- [Exercise prompt]: All of the data should be restated exactly as it stands.

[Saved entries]
──────────────────────────────

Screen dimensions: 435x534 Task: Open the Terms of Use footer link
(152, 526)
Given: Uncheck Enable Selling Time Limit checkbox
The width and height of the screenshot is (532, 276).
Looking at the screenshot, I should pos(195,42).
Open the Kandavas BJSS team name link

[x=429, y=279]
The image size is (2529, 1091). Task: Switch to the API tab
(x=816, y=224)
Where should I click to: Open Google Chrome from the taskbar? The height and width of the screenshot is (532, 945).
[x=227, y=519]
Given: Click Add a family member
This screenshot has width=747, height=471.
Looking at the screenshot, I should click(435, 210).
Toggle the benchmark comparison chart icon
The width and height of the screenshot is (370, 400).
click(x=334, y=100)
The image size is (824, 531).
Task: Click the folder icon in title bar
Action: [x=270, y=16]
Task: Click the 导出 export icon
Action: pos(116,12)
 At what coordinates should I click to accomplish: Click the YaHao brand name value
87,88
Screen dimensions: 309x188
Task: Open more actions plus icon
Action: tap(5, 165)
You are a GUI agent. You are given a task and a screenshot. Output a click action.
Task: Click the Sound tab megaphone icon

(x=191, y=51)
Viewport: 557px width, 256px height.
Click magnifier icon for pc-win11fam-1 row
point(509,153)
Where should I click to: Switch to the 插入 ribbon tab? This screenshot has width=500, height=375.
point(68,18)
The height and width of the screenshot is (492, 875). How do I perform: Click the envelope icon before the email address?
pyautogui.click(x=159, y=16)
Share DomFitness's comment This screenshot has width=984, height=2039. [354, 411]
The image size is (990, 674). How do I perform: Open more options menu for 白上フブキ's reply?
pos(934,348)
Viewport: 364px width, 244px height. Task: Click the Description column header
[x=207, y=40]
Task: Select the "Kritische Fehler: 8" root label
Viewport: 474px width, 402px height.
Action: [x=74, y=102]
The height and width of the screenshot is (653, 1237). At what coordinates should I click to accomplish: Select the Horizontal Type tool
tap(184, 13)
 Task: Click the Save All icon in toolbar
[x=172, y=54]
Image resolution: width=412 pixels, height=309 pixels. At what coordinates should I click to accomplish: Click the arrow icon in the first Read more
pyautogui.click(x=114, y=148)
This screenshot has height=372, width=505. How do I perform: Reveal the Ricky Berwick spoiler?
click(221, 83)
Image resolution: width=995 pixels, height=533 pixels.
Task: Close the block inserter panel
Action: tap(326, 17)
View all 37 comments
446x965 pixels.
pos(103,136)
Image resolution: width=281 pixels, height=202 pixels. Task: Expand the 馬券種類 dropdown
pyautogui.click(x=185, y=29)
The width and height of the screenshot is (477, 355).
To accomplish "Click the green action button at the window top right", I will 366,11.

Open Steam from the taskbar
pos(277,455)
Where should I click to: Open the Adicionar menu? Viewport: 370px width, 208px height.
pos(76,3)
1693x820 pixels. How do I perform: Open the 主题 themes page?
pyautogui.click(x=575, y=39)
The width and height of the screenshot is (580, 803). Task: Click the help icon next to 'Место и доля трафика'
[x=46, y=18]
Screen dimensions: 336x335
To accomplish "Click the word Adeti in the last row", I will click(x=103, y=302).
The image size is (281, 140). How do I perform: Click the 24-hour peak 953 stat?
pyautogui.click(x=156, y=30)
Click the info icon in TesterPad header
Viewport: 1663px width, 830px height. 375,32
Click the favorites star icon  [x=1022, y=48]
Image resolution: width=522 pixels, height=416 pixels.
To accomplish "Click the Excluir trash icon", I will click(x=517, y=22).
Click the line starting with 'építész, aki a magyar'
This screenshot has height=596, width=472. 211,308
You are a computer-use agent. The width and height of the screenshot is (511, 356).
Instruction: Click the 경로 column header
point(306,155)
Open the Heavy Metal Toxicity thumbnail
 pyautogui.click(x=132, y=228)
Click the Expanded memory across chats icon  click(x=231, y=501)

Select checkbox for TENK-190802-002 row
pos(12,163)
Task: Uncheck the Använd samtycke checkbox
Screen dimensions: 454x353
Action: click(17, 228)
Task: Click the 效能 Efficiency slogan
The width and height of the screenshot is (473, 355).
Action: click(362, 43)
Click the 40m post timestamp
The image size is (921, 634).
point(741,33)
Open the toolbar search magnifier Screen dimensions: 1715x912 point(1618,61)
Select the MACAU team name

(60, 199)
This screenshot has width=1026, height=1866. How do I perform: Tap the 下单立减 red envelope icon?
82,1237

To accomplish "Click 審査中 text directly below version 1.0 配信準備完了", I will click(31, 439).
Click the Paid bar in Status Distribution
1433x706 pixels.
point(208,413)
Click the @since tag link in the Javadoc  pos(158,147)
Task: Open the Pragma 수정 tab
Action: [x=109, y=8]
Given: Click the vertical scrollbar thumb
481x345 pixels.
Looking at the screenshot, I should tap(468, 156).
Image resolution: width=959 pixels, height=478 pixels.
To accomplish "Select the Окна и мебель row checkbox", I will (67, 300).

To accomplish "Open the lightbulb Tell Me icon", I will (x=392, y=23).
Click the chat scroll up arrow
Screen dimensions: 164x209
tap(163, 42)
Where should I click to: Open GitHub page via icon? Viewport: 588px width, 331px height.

──────────────────────────────

- [Response to this task]:
Screen dimensions: 435x534 Task: Open the Terms of Use footer link
(152, 526)
Given: Uncheck Enable Selling Time Limit checkbox
The width and height of the screenshot is (532, 276).
Looking at the screenshot, I should pos(195,42).
Open the Kandavas BJSS team name link

[x=429, y=279]
The image size is (2529, 1091). Task: Switch to the API tab
(x=816, y=224)
Where should I click to: Open Google Chrome from the taskbar? The height and width of the screenshot is (532, 945).
[x=227, y=519]
Given: Click Add a family member
This screenshot has width=747, height=471.
Looking at the screenshot, I should click(435, 210).
Toggle the benchmark comparison chart icon
The width and height of the screenshot is (370, 400).
click(x=334, y=100)
The image size is (824, 531).
Task: Click the folder icon in title bar
Action: [x=270, y=16]
Task: Click the 导出 export icon
Action: pos(116,12)
 At what coordinates should I click to accomplish: Click the YaHao brand name value
87,88
Screen dimensions: 309x188
Task: Open more actions plus icon
Action: tap(5, 165)
You are a GUI agent. You are given a task and a screenshot. Output a click action.
Task: Click the Sound tab megaphone icon

(x=191, y=51)
Viewport: 557px width, 256px height.
Click magnifier icon for pc-win11fam-1 row
point(509,153)
Where should I click to: Switch to the 插入 ribbon tab? This screenshot has width=500, height=375.
point(68,18)
The height and width of the screenshot is (492, 875). How do I perform: Click the envelope icon before the email address?
pyautogui.click(x=159, y=16)
Share DomFitness's comment This screenshot has width=984, height=2039. [354, 411]
The image size is (990, 674). How do I perform: Open more options menu for 白上フブキ's reply?
pos(934,348)
Viewport: 364px width, 244px height. Task: Click the Description column header
[x=207, y=40]
Task: Select the "Kritische Fehler: 8" root label
Viewport: 474px width, 402px height.
Action: [x=74, y=102]
The height and width of the screenshot is (653, 1237). At what coordinates should I click to accomplish: Select the Horizontal Type tool
tap(184, 13)
 Task: Click the Save All icon in toolbar
[x=172, y=54]
Image resolution: width=412 pixels, height=309 pixels. At what coordinates should I click to accomplish: Click the arrow icon in the first Read more
pyautogui.click(x=114, y=148)
This screenshot has height=372, width=505. How do I perform: Reveal the Ricky Berwick spoiler?
click(221, 83)
Image resolution: width=995 pixels, height=533 pixels.
Task: Close the block inserter panel
Action: tap(326, 17)
View all 37 comments
446x965 pixels.
pos(103,136)
Image resolution: width=281 pixels, height=202 pixels. Task: Expand the 馬券種類 dropdown
pyautogui.click(x=185, y=29)
The width and height of the screenshot is (477, 355).
To accomplish "Click the green action button at the window top right", I will 366,11.

Open Steam from the taskbar
pos(277,455)
Where should I click to: Open the Adicionar menu? Viewport: 370px width, 208px height.
pos(76,3)
1693x820 pixels. How do I perform: Open the 主题 themes page?
pyautogui.click(x=575, y=39)
The width and height of the screenshot is (580, 803). Task: Click the help icon next to 'Место и доля трафика'
[x=46, y=18]
Screen dimensions: 336x335
To accomplish "Click the word Adeti in the last row", I will click(x=103, y=302).
The image size is (281, 140). How do I perform: Click the 24-hour peak 953 stat?
pyautogui.click(x=156, y=30)
Click the info icon in TesterPad header
Viewport: 1663px width, 830px height. 375,32
Click the favorites star icon  [x=1022, y=48]
Image resolution: width=522 pixels, height=416 pixels.
To accomplish "Click the Excluir trash icon", I will click(x=517, y=22).
Click the line starting with 'építész, aki a magyar'
This screenshot has height=596, width=472. 211,308
You are a computer-use agent. The width and height of the screenshot is (511, 356).
Instruction: Click the 경로 column header
point(306,155)
Open the Heavy Metal Toxicity thumbnail
 pyautogui.click(x=132, y=228)
Click the Expanded memory across chats icon  click(x=231, y=501)

Select checkbox for TENK-190802-002 row
pos(12,163)
Task: Uncheck the Använd samtycke checkbox
Screen dimensions: 454x353
Action: click(17, 228)
Task: Click the 效能 Efficiency slogan
The width and height of the screenshot is (473, 355).
Action: click(362, 43)
Click the 40m post timestamp
The image size is (921, 634).
point(741,33)
Open the toolbar search magnifier Screen dimensions: 1715x912 point(1618,61)
Select the MACAU team name

(60, 199)
This screenshot has width=1026, height=1866. How do I perform: Tap the 下单立减 red envelope icon?
82,1237

To accomplish "Click 審査中 text directly below version 1.0 配信準備完了", I will click(31, 439).
Click the Paid bar in Status Distribution
1433x706 pixels.
point(208,413)
Click the @since tag link in the Javadoc  pos(158,147)
Task: Open the Pragma 수정 tab
Action: [x=109, y=8]
Given: Click the vertical scrollbar thumb
481x345 pixels.
Looking at the screenshot, I should tap(468, 156).
Image resolution: width=959 pixels, height=478 pixels.
To accomplish "Select the Окна и мебель row checkbox", I will (67, 300).

To accomplish "Open the lightbulb Tell Me icon", I will (x=392, y=23).
Click the chat scroll up arrow
Screen dimensions: 164x209
tap(163, 42)
Where should I click to: Open GitHub page via icon? Viewport: 588px width, 331px height.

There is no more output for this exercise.